WASHINGTON, May 13 (Xinhua) -- The U.S. lunar orbiter observations and lunar seismic data showed that the Moon was shrinking like a raisin as its interior cooled, thus producing quakes along the fault lines on it.
The study was published on Monday in the journal Nature Geoscience.
A team of American researchers designed an algorithm to analyze seismic data recorded by NASA's Apollo missions in 1960s and 1970s which provided epicenter locations of 28 quakes on the Moon from 1969 to 1977. Then they put those data onto imagery of the thrust faults captured by NASA's Lunar Reconnaissance Orbiter (LRO).

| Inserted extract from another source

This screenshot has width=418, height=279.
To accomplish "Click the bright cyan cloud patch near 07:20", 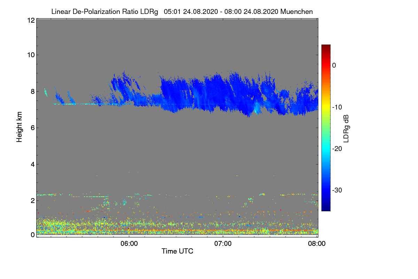I will click(257, 107).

The quakes' proximity to the thrust faults showed that at least eight of those quakes tend to be resulted from the movement of crustal plates instead of asteroid impacts or rumblings deep within the Moon's interior.
The quakes are within 31 km of faults visible in the LRO images, close enough for the team to conclude that the faults likely caused the quakes.
"It's quite likely that the faults are still active today. You don't often get to see active tectonics anywhere but Earth, so it's very exciting to think these faults may still be producing moonquakes," said Nicholas Schmerr, an assistant professor of geology at the University of Maryland, in a statement.
The researchers also found that six of the eight quakes happened when the Moon was at or near the apogee of its orbit, the farthest point from the Earth.
This is where additional tidal stress from the Earth's gravity causes a peak in the total stress on the Moon's crust, according to the study.
The Moon wrinkles as its interior cools and shrinks. Its crust is brittle, so the breakage resulted in thrust faults, resembling small stair-shaped cliffs or scarps.